Gerekçe ve Sonuç: Taşınmazın imar planında eğitim alanı olarak ayrılması ve uzun yıllar kamulaştırma veya takas yoluna gidilmemesi nedeniyle mülkiyet hakkına müdahale niteliğinde kamulaştırmasız el atmanın gerçekleştiği, belirlenen bedelin de bölge emsalleriyle uyumlu olduğu gözetilerek, yerel mahkeme kararının onanmasına karar verilmiştir.

Karar Metni

"İçtihat Metni"

MAHKEMESİ : Ankara Bölge Adliye Mahkemesi 14. Hukuk Dairesi

İLK DERECE MAHKEMESİ : Ankara 8. Asliye Hukuk Mahkemesi

Taraflar arasındaki kamulaştırmasız el atılan taşınmaz bedelinin tahsili istemine ilişkin davada yapılan yargılama sonunda İlk Derece Mahkemesince davanın kabulüne karar verilmiştir.

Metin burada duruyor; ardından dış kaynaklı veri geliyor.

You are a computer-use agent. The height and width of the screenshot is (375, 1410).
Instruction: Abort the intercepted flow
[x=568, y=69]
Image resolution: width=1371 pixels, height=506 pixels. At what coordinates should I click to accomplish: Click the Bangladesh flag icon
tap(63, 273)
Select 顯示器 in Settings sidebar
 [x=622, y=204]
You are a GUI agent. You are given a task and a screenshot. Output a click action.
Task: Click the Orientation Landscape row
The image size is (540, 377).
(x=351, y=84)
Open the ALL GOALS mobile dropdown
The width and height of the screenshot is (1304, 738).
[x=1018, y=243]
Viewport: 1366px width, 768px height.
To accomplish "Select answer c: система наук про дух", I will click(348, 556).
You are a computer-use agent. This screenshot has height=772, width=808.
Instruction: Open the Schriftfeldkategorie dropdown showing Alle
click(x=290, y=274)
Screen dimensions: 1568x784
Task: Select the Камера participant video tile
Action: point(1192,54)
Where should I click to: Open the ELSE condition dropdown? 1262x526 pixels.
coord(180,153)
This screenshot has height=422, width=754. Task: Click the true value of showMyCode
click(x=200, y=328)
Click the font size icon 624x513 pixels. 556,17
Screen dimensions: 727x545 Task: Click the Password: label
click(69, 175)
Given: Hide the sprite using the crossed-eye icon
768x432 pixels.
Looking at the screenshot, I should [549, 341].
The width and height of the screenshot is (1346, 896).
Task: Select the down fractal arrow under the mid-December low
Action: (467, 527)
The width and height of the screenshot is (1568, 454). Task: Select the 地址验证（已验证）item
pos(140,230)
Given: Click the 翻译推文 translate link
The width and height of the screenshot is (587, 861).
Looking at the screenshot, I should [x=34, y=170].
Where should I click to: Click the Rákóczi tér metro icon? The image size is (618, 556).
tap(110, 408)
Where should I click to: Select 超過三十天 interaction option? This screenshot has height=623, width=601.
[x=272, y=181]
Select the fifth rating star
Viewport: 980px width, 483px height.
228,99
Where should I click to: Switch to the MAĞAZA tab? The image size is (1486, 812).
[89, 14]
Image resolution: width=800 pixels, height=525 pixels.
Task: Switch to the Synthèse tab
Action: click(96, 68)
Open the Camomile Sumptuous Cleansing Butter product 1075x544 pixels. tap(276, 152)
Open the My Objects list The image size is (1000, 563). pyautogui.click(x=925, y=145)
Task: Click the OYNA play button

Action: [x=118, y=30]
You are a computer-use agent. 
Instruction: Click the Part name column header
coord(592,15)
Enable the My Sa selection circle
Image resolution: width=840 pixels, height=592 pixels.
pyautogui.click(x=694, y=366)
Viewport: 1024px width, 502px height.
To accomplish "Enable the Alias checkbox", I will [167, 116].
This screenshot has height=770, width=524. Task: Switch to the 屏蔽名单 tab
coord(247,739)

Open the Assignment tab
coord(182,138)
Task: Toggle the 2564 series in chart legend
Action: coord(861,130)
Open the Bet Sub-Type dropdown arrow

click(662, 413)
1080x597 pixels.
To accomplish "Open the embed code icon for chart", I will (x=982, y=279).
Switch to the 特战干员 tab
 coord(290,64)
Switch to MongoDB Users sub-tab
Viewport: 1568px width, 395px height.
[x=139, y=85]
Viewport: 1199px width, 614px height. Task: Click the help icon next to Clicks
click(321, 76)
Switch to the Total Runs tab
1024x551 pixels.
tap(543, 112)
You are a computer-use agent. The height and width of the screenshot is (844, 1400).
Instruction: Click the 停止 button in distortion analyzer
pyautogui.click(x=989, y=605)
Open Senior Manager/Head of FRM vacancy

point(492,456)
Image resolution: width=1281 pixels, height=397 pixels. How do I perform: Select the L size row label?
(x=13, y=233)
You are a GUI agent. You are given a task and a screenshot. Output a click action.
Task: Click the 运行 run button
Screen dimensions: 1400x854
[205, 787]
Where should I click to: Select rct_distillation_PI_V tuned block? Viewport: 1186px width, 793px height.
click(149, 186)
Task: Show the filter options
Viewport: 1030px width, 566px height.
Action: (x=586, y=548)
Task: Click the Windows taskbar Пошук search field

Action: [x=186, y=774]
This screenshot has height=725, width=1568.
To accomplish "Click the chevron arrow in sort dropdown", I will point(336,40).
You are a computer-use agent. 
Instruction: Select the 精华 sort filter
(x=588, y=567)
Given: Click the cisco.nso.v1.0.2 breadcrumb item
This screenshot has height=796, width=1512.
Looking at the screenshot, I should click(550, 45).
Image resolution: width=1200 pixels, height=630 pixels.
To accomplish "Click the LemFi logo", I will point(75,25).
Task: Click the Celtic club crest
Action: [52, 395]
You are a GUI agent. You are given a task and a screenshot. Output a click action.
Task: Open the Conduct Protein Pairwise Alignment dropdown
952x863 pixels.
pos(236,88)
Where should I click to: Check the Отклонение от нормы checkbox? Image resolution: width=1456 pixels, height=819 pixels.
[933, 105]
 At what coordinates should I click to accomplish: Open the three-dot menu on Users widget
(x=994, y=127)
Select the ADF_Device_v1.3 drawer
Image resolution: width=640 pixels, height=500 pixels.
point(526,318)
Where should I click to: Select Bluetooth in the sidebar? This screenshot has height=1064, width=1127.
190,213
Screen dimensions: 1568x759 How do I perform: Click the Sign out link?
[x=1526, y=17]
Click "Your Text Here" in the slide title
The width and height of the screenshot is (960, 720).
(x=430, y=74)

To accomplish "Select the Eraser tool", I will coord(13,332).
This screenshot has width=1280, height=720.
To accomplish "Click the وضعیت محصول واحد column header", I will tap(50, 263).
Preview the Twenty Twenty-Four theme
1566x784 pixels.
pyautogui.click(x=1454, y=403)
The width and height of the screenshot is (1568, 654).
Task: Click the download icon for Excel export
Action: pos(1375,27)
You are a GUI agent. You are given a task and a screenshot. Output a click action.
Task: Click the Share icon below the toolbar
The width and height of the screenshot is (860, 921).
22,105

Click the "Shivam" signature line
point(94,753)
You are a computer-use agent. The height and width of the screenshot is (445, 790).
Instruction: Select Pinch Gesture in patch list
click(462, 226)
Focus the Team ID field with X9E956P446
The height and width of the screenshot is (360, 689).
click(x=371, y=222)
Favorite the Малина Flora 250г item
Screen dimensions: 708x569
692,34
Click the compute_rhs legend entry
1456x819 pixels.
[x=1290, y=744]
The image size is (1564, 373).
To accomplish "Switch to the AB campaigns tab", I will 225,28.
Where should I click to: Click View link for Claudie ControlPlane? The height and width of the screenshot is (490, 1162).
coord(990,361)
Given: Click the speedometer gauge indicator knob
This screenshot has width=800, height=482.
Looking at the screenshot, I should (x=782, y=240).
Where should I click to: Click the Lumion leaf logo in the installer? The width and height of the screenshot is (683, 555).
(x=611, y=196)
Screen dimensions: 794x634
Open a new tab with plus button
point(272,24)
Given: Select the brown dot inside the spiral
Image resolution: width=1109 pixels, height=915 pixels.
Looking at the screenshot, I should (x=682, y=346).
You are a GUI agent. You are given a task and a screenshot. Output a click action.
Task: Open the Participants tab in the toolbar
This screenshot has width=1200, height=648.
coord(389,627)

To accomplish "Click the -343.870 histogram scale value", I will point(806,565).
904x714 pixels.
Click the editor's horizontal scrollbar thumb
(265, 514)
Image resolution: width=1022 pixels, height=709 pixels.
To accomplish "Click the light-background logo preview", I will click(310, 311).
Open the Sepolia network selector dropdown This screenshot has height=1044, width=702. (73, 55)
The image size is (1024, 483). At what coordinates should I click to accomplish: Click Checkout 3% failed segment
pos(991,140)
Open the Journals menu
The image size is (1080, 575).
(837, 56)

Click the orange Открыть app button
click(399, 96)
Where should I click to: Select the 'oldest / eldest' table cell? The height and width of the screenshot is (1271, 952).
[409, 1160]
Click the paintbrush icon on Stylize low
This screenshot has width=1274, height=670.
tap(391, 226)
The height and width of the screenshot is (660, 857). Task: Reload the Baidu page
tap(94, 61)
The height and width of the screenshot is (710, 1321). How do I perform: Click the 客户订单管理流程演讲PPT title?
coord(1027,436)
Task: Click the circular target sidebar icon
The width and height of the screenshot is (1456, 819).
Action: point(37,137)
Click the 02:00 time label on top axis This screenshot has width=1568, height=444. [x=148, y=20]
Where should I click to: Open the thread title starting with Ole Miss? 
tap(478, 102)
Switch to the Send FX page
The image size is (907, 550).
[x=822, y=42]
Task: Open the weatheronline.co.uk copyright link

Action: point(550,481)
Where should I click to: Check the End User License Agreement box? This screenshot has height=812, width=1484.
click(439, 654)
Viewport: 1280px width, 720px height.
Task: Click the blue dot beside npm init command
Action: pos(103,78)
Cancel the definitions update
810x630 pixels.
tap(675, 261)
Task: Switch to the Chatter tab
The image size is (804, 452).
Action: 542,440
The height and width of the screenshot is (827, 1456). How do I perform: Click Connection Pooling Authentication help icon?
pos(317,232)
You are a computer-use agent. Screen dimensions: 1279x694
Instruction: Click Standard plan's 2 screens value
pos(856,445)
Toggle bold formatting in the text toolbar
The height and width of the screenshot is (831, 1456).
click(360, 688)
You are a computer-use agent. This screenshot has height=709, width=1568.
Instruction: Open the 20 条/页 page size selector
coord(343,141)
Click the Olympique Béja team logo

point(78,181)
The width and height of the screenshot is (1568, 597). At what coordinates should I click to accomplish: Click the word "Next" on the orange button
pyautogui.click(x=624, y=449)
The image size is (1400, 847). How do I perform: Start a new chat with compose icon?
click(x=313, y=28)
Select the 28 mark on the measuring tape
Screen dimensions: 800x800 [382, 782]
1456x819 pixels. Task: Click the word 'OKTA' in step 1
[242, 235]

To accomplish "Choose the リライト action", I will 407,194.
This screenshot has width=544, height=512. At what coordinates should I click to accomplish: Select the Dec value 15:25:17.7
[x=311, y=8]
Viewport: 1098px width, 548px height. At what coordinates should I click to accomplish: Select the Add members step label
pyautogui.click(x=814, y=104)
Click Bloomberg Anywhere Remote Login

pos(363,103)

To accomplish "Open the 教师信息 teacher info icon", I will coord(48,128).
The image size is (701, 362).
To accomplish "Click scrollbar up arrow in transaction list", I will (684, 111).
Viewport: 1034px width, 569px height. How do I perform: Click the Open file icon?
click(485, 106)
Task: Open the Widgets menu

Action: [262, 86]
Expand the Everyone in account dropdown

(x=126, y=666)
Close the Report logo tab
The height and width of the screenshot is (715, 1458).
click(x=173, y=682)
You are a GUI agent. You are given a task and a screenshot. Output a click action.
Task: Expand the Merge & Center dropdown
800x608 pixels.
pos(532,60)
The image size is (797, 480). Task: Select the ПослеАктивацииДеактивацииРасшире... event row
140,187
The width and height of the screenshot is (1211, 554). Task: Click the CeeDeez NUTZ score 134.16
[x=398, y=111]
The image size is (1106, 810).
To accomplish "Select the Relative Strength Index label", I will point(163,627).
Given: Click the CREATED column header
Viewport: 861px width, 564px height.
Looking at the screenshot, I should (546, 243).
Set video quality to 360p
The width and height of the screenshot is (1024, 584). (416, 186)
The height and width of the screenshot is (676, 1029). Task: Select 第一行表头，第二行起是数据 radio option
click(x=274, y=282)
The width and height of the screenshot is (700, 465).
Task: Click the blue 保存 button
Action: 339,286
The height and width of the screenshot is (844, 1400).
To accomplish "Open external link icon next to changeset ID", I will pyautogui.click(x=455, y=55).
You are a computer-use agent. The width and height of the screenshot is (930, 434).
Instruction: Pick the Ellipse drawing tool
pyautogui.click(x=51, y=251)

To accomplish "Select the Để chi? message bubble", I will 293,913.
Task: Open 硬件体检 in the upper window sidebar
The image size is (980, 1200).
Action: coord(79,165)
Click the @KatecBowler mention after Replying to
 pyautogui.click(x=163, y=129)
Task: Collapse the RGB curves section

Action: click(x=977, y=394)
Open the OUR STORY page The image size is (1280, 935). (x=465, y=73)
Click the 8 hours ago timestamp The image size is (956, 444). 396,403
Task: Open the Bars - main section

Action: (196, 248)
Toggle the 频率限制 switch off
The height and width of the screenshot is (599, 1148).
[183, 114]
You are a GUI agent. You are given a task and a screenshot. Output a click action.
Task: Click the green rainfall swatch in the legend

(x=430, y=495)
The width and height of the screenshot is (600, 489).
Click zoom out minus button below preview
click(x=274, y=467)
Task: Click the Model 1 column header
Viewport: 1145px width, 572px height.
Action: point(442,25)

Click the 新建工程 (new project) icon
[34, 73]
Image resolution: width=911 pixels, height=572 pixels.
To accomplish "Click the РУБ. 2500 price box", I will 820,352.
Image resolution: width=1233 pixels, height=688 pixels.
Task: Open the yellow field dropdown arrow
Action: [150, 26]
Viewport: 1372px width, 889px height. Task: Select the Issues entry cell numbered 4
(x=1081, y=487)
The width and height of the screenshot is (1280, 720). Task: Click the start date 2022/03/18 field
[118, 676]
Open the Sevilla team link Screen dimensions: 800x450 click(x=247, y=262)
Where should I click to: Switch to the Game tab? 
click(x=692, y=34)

Kararın davalı idare vekili tarafından istinaf edilmesi üzerine, Bölge Adliye Mahkemesince istinaf başvurusunun kısmen kabulü ile İlk Derece Mahkemesi hükmü kaldırılarak düzeltilerek yeniden esas hakkında hüküm kurulmuştur.

Bölge Adliye Mahkemesi kararı davalı idare vekili tarafından temyiz edilmekle; kesinlik, süre, temyiz şartı ve diğer usul eksiklikleri yönünden yapılan ön inceleme sonucunda, temyiz dilekçesinin kabulüne karar verildikten ve Tetkik Hâkimi tarafından hazırlanan rapor dinlendikten sonra dosyadaki belgeler incelenip gereği düşünüldü:

I.DAVA

Davacı vekili dava dilekçesinde; dava konusu ... Mahallesi 43173 ada 1 parsel sayılı taşınmazın imar planında eğitim alanı olarak ayrılarak kamuya tahsis edildiğini, tapu kaydına da "kamulaştırılacak" şerhi konulduğunu, bu haliyle taşınmaza ilişkin tüm tasarruf haklarının kısıtlandığından bahisle taşınmazın bedelinin kamu alacaklarına uygulanacak en yüksek faizi ile birlikte davalı idareden tahsiline karar verilmesini talep etmiştir.

II.CEVAP

Davalı idare vekili cevap dilekçesinde yargı yolu, uzlaşma, husumet ve zaman aşımı itirazında bulunmuş, haksız davanın reddini savunmuştur.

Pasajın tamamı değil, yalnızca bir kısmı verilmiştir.